The trick, then, is to avoid the manufacturer’s easy way out: choosing a recognizable brand to delight the eye of the customer without benefit of auditioning the results. I can’t tell you the number of times I’ve peered into a high-end audio product and grimaced at the sight of row upon row of the same red Wima caps, or black Mundorfs lined up like orderly soldiers. In almost every case these were chosen because some marketing-oriented designer added them as proof of pedigree, not as a performance-oriented design choice.
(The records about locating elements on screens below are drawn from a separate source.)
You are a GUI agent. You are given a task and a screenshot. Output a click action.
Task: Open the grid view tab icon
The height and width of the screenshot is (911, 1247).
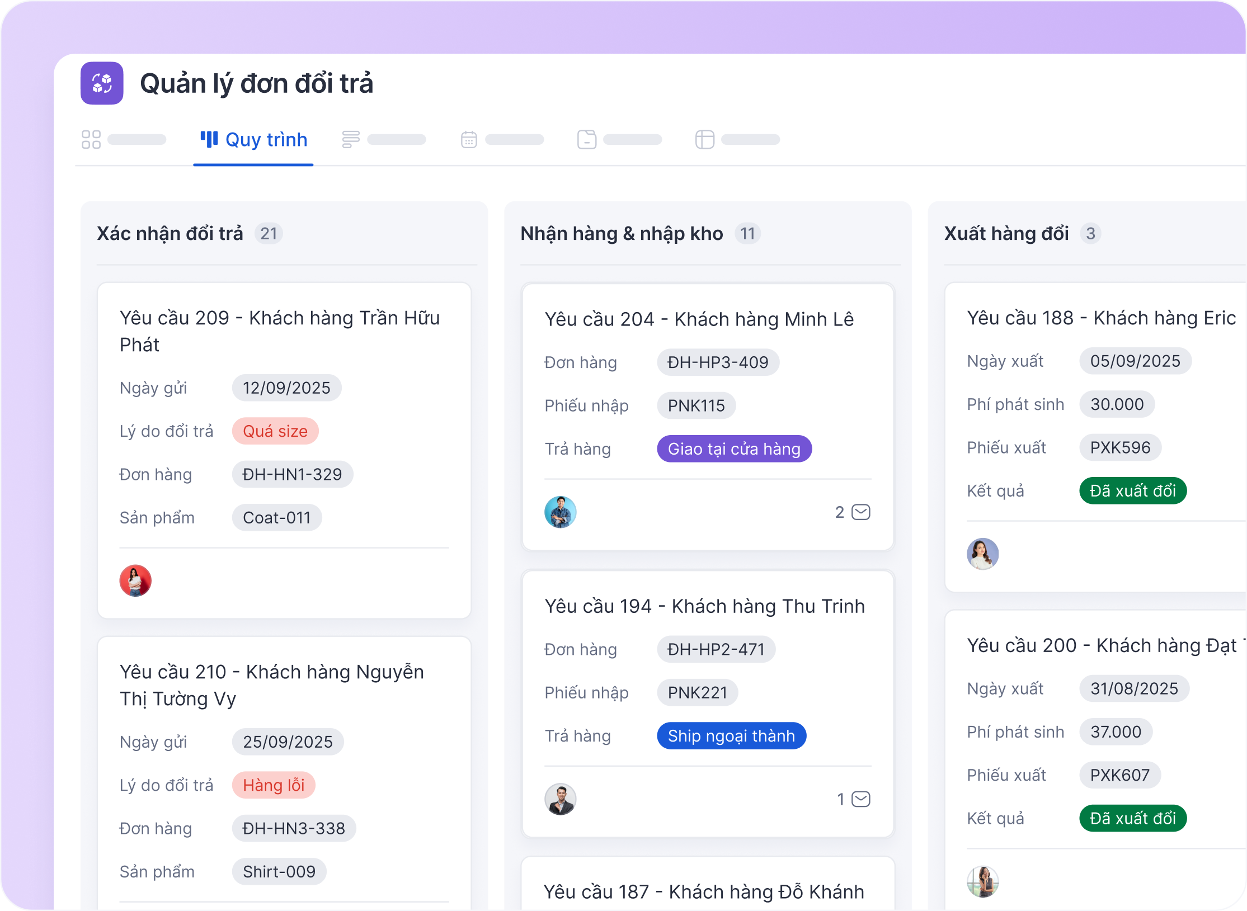coord(91,139)
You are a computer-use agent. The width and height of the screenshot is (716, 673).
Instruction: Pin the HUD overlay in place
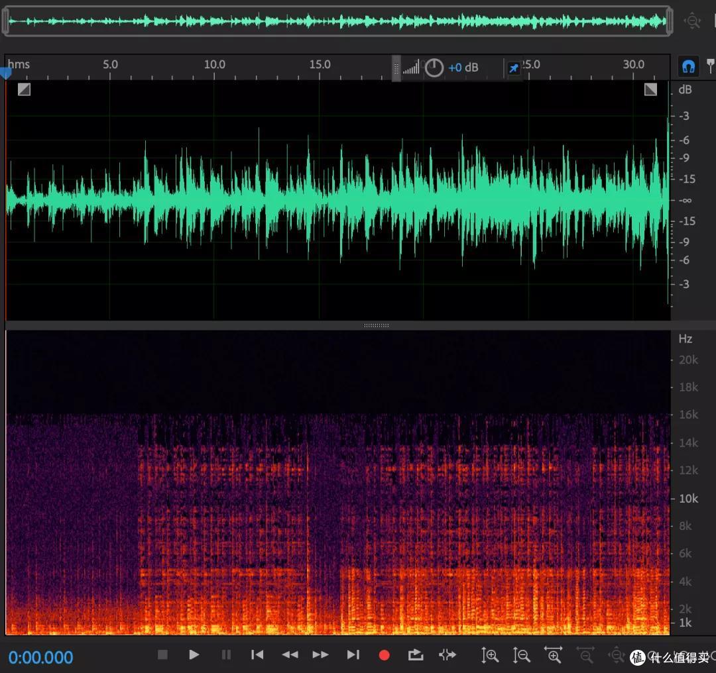[514, 68]
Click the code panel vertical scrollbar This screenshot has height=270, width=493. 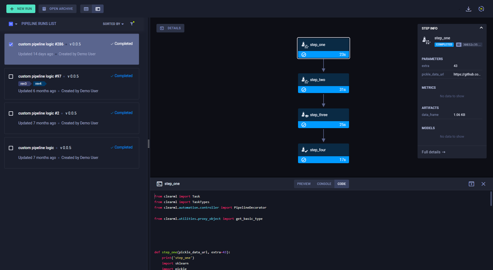491,199
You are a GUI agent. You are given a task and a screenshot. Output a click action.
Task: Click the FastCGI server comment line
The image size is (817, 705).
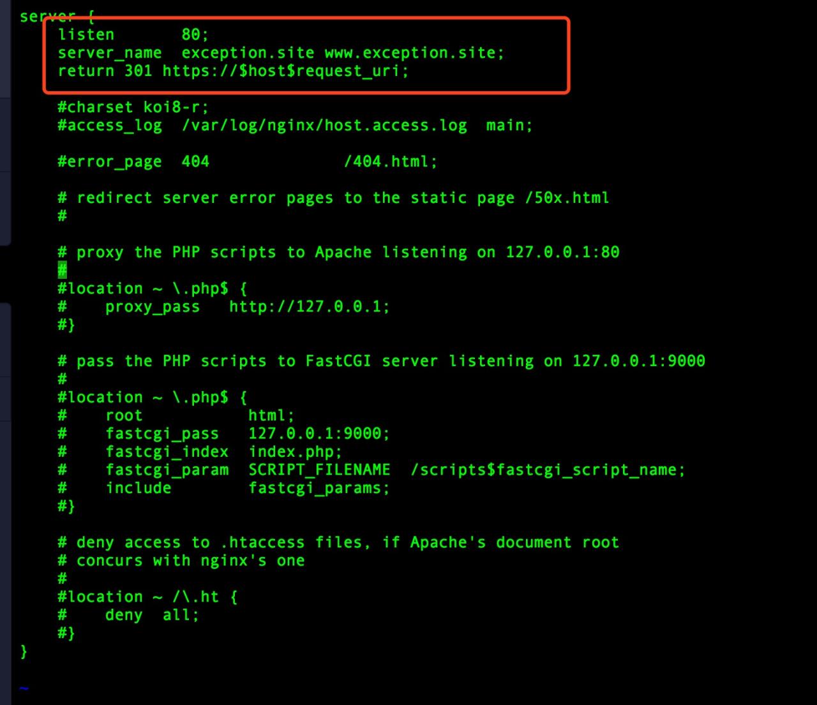pyautogui.click(x=381, y=360)
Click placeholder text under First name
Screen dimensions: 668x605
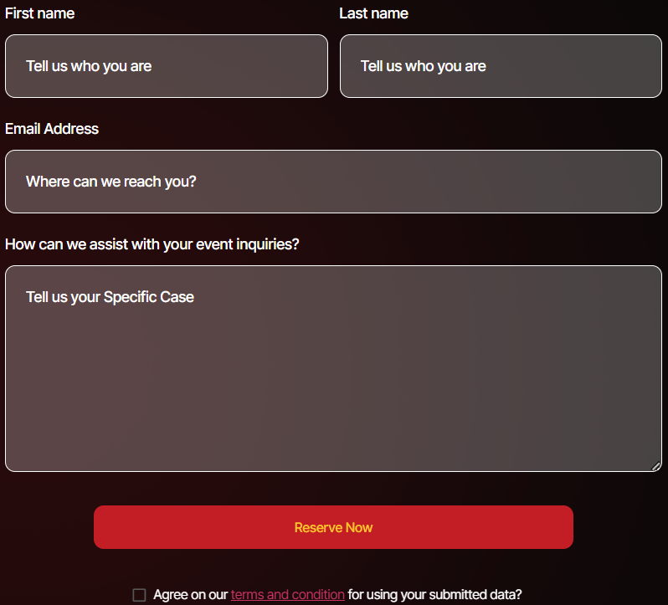coord(89,66)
When we design product we start with brand name components we know and trust because of our past work. But there the path comes to a quick end. Not all parts sound best in a particular area. The Mundorf might outperform the Wima as a coupling cap but then the opposite could be true as power supply bypasses.
You know where this is going. Audio designers have to listen to their components and make choices based not on eye candy for the customer but performance first.
A pedigree isn’t enough to salvage an ugly dog.
The art of learning
We all like to learn new things as long as those new ideas and concepts don’t contradict our worldview. Cross that threshold and we typically recoil at the perceived threat challenging our core beliefs. We might (gasp) have been wrong!
We hope that with age comes wisdom and I flatter myself in the belief I have attained at least a modicum of that sought-after virtue. To that end, I seek out new knowledge that specifically contradicts my core beliefs—secure in the knowledge I can choose to absorb and change, or reject and move on. In my youth I felt far more threatened that once exposed to change I could never recover—like opening Pandora’s Box, unable to put back all that waited to escape.
It was then with eager anticipation I awaited the arrival of REL’s John Hunter to demonstrate a radical new way of loudspeakers setup at RMAF.
My long-time readers know of my affinity—demand, actually—that no system is complete without a subwoofer. No, it isn’t that I must have head-thumping, chest-pounding bass whacks to make my day. Rather it is the firm belief that the missing element of realism in any system can be found in the lowest frequencies supplied by a properly integrated subwoofer. And, for my money, REL is the best.
We hadn’t yet figured out the main speakers and Hunter recommended the Focal Sopra No. 3 (combine Sopra and No. to get soprano) which we readily agreed to.
Set up day arrived along with John and two assistants. He asked for the room to be cleared except for engineer Darren Meyer and myself to watch the four-hour process of getting everything to snap into place. It was different than anything I had ever seen and I still don’t know enough to explain it to you. What I can relay is the end-product was extraordinary.
The system I use to set up speakers is rather conventional: place them 1/3 in from the front wall, not too far apart, no toe-in, and massage until tonality and soundstage are as good as possible. John’s system wasn’t even remotely close. With the subwoofers off and the right speaker shoved out of the way (but still active) he spent nearly an hour wrangling the left into position based solely on the pluck of a bass note from a track by Jennifer Warnes. Millimeters mattered on this single speaker. Once anchored, the right speaker was moved into position and another hour passed before he was happy with the bass plucks! Subs were the last to be integrated (as is proper) and magic happened right in front of my eyes and ears.
I don’t know that we’ve ever had a system sound that good at a trade show.